Особую роль тут играет лексика, почти напрочь лишённая «поэтизмов» (что как раз для современной поэзии уже стало нормой), но при этом перегруженная профессионализмами из тех областей наук, которые являются областью специализации автора:
значения боли различны, — говорит нам автор
не физиология, а культура, не медицина
но общая проблема, не острая, а хроническая
скрытая эпидемия нашей жизни, остающаяся
в тени, однозначно: монизм, оппонирование
романтикам-фундаменталистам, критикующим
анестезийную цивилизацию, нехватку боли
специалисты-альгологи не справляются
Что ж, современникам Пушкина «непоэтическими» казались слова «панталоны, фрак, жилет», через сто лет простодушный читатель спотыкался о вульгаризмы Маяковского и заумь Хлебникова. Такое же вторжение естественно-научного вокабуляра в поэзию известно со времён поэта «филологической школы» Михаила Ерёмина, а может быть, и адепта «научной поэзии» Валерия Брюсова. Читательское возмущение может быть вызвано если не отсутствием у него вкуса к такого рода новациям (на что любой читатель имеет право), то простой неосведомлённостью о процессах, происходящих в отечественной и мировой поэзии вот уже второе столетие (о чём ему всё-таки стоит рассказать).
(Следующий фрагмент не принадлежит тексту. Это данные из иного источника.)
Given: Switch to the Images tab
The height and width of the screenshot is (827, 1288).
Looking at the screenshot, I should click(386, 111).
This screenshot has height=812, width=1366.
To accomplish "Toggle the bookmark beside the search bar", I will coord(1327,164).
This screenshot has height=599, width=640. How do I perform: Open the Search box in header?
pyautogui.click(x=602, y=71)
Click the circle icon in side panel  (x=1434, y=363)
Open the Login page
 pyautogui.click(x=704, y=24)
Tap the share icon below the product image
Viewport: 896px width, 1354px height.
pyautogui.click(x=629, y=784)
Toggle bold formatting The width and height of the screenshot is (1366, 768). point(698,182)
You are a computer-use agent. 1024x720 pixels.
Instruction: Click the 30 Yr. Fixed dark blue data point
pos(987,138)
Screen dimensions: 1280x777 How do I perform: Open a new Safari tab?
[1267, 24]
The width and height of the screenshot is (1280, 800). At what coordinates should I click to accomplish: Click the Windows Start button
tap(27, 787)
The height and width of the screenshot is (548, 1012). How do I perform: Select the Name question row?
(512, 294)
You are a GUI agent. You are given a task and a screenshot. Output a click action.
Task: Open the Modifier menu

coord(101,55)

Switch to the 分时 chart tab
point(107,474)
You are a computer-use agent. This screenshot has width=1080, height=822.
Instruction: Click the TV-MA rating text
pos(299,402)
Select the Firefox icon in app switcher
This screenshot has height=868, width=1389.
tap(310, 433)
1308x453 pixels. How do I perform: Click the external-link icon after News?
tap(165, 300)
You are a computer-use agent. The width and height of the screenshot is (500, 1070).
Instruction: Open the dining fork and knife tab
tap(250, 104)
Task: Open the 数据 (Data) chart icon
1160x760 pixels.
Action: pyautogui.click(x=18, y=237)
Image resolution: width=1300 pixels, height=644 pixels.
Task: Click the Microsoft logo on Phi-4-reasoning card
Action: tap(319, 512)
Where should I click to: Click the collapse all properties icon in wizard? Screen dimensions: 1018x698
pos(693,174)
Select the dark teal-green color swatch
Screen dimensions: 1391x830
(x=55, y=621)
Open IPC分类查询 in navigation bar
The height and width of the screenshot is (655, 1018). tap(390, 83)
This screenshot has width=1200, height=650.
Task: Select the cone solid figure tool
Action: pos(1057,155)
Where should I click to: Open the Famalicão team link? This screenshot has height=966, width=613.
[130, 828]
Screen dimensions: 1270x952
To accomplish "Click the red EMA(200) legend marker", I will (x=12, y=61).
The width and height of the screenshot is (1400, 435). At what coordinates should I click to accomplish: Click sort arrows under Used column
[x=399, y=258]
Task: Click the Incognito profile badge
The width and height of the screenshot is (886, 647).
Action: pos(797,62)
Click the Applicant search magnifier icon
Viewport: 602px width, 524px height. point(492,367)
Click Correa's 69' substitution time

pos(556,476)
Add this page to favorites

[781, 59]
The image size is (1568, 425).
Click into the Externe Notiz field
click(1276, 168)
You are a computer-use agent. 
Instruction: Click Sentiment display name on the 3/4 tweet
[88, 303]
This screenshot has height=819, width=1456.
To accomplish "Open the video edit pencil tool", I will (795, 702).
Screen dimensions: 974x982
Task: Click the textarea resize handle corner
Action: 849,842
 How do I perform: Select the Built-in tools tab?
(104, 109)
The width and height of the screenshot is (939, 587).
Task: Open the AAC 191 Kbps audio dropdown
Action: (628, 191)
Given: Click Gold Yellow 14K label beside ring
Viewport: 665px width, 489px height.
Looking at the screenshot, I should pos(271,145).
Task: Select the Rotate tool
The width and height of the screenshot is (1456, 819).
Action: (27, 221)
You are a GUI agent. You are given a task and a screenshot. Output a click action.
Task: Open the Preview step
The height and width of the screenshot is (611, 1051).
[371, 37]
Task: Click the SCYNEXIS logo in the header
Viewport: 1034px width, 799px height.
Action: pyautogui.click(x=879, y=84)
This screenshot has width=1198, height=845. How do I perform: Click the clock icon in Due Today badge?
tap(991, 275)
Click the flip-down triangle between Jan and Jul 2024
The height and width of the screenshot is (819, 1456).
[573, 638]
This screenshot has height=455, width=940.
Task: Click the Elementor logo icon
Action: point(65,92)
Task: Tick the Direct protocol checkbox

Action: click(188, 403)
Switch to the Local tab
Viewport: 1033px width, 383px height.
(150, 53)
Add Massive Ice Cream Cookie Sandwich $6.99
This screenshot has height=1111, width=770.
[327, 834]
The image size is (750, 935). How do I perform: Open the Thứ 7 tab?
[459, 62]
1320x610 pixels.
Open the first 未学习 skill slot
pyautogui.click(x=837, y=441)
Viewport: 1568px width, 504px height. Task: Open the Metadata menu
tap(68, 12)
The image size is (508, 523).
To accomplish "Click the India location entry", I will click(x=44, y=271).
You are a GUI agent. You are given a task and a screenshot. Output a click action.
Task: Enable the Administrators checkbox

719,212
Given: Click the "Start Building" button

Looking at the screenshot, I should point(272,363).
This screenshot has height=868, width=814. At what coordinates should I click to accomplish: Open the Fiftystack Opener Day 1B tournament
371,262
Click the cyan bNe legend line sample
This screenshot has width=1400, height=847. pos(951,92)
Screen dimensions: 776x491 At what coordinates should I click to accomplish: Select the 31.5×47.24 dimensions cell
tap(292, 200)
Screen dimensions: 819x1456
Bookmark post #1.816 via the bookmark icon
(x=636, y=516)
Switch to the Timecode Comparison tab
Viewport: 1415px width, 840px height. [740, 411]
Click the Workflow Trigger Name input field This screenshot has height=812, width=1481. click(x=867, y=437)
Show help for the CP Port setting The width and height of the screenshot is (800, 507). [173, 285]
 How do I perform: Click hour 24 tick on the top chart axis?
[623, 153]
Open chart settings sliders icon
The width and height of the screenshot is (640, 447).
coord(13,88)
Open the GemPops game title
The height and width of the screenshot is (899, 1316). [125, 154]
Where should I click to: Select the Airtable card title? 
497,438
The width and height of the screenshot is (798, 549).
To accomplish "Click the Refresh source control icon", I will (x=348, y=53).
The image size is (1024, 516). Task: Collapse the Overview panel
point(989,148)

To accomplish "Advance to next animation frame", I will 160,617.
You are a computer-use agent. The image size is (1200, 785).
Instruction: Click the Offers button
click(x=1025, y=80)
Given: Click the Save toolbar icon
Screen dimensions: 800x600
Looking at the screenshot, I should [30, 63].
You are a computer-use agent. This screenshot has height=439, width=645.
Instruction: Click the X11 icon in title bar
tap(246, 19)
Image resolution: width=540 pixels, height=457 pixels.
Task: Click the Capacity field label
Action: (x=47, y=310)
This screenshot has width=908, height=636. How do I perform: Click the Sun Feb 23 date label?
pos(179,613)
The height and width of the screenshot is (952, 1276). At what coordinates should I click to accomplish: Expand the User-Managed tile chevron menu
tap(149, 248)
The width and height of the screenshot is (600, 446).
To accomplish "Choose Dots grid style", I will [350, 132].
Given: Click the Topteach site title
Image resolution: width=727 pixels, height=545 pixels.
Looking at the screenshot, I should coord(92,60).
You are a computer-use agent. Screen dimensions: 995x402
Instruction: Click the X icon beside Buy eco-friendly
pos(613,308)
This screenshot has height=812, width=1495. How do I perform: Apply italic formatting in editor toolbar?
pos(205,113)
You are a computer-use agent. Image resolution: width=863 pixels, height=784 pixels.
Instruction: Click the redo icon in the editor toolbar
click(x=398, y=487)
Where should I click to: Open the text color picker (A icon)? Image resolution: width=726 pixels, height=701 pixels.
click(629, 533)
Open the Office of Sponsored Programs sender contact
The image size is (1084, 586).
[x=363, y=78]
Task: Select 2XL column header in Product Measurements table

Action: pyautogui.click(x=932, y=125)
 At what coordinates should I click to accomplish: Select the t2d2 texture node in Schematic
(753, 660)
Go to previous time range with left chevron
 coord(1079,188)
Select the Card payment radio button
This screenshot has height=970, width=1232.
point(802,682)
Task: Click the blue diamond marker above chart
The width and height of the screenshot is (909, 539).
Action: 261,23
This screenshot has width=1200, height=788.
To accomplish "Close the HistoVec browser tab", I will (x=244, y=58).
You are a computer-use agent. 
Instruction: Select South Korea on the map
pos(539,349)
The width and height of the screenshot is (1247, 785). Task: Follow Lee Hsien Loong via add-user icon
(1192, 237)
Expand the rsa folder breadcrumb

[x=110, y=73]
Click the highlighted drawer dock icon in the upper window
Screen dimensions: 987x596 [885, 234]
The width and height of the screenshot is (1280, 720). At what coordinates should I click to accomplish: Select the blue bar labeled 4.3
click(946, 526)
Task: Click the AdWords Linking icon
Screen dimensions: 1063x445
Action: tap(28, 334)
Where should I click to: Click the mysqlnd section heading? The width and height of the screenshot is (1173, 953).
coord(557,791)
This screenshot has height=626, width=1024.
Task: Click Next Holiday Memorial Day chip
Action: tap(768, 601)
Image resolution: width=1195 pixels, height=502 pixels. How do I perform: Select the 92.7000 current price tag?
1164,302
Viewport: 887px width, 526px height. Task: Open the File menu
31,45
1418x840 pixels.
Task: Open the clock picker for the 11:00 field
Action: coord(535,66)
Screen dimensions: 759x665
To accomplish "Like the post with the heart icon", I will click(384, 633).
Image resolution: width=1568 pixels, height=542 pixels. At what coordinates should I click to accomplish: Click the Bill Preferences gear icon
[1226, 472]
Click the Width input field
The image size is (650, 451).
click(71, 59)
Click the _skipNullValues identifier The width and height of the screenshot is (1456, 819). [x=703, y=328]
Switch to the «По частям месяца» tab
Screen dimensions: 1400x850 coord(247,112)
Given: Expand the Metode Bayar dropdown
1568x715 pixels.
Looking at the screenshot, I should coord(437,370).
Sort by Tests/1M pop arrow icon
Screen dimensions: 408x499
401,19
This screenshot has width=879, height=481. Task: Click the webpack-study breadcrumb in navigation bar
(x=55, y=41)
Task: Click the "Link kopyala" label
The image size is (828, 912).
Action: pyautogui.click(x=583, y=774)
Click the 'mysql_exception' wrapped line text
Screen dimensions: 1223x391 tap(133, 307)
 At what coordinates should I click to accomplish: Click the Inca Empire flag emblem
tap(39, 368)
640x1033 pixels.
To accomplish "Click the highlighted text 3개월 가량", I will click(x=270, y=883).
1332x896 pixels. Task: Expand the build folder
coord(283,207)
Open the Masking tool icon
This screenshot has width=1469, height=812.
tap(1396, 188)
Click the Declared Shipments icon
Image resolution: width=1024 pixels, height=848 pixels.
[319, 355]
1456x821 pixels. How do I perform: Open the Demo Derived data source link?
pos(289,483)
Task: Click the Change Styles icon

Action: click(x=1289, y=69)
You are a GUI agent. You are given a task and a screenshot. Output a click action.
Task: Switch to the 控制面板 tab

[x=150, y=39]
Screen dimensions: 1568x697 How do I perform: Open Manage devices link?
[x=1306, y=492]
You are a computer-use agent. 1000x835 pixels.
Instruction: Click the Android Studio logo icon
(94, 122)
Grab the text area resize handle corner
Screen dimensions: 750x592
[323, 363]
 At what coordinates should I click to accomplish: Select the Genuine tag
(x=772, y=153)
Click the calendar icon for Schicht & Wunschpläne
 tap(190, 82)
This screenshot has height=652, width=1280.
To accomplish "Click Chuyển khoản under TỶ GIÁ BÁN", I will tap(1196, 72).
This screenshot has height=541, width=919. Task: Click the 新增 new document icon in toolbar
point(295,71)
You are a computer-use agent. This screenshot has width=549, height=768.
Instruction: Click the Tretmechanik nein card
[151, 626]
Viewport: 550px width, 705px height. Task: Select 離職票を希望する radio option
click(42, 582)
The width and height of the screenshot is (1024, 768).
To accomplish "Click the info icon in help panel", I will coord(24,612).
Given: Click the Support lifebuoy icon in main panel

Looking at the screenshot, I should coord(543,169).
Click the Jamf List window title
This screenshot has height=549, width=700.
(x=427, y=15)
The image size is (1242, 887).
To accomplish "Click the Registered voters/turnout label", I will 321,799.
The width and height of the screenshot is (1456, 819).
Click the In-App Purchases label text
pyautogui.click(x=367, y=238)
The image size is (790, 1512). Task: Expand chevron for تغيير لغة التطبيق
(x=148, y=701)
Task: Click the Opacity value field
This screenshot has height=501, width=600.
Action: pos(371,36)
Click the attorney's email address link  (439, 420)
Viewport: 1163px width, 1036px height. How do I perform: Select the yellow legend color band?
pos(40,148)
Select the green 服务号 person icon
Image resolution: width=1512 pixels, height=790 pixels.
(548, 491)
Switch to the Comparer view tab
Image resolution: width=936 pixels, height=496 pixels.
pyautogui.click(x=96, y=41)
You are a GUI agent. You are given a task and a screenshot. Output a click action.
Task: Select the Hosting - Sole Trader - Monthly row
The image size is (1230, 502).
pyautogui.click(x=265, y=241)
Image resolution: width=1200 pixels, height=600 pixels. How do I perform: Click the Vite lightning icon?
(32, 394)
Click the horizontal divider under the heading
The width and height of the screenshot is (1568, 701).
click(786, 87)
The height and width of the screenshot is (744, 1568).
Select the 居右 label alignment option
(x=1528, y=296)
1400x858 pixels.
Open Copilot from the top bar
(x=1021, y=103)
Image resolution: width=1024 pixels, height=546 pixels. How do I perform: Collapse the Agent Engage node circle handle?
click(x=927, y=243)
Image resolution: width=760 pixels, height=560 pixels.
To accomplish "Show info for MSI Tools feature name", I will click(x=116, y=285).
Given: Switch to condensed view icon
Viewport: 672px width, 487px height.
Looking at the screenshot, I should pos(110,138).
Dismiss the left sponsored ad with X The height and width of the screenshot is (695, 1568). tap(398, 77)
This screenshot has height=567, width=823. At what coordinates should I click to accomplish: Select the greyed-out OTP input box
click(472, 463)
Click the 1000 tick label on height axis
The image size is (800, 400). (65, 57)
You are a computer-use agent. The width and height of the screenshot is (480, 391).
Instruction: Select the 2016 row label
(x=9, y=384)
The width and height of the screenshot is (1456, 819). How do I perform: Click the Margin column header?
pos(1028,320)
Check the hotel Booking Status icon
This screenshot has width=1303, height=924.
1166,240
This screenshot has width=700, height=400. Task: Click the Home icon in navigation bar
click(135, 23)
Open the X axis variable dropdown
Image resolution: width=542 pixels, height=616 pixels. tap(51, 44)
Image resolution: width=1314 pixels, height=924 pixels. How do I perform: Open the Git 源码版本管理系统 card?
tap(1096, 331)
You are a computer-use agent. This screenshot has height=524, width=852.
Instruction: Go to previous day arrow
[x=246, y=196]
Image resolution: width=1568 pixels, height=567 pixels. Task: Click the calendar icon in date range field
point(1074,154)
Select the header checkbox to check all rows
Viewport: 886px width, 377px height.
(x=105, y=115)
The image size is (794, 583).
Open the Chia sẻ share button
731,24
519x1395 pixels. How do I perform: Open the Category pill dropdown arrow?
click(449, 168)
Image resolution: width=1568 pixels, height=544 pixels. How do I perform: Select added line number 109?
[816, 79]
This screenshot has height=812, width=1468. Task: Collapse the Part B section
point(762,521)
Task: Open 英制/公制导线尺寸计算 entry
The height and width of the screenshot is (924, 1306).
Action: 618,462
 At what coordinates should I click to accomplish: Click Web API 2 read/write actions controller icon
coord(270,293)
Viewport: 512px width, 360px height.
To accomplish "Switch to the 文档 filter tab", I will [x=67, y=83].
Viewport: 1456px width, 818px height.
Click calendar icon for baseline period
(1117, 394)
Важно понимать, что слово в философском трактате и в поэтическом тексте работает по-разному, что обеспечивается всем устройством поэтического текста с его «двойной сегментацией» и прочими хитроумными вывертами художественной формы. Это слово потенциально несёт в себе образ, который соединяет обобщение о мире с субъективностью того, кто его произносит — так на вроде бы «объективном», реалистическом портрете всё равно лежит отпечаток личного отношения к запечатлённому предмету его художника. То же выражение «анестезийная цивилизация» в стихах Лехциера — прежде всего метафора, апеллирующая к чувствам читателя не в меньшей степени, чем к его эрудиции. Вообще, в «лирико-документальной поэзии» потенциально каждое слово выступает в двойном статусе: поэтическом (фигуральном) и терминологическом. Так в строчках
мы можем быть слепыми перед мощными
и невидимыми практиками надежды
термином медицинской антропологии становится «поэтизм» «надежда», но и слово «практика» перестаёт быть строгим понятием. Автор — философ, социолог, антрополог — и это проявляется во всём, о чём бы он ни писал, будь то реабилитационные практики для людей, переживших травматический опыт («Уже ничего не поделать»), история его собственной семьи («Йончик»), мимолётное воспоминание о научной конференции в Москве («один большой блэкаут — поэзия…») или о загородной прогулке на лыжах («пришло время для брейгелевских…»). Но им движет не исследовательский интерес, а стремление в словах оформить личное отношение к материалу, из работы с которым состоит основная часть его жизни, отношение «от первого лица», а не от лица той объективной институции — Науки, которую автор представляет в своей профессиональной деятельности. В основе этого стремления, безусловно, — потребность в неформальной, интимной коммуникации. А то, что современная поэзия в значительной степени напоминает сигналы, которые астрономы отправляют в просторы Вселенной, лелея призрачную надежду, что этот сигнал кем-то будет перехвачен, — что ж, это тоже разновидность её «невидимой практики», и остаётся надеяться, что мы перед нею необязательно оказываемся слепы.